• _Exercise material_:

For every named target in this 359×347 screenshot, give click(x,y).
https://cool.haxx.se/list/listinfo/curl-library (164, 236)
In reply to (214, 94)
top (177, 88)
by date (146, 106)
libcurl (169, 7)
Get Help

• _Task brief_: Rewrite all of these lines in full, requests included, and offset every coordinate in the answers by 89.

• _The completed task_:
For every named target in this 359×347 screenshot, give click(x,y).
https://cool.haxx.se/list/listinfo/curl-library (253, 325)
In reply to (303, 183)
top (266, 177)
by date (235, 195)
libcurl (258, 96)
Get Help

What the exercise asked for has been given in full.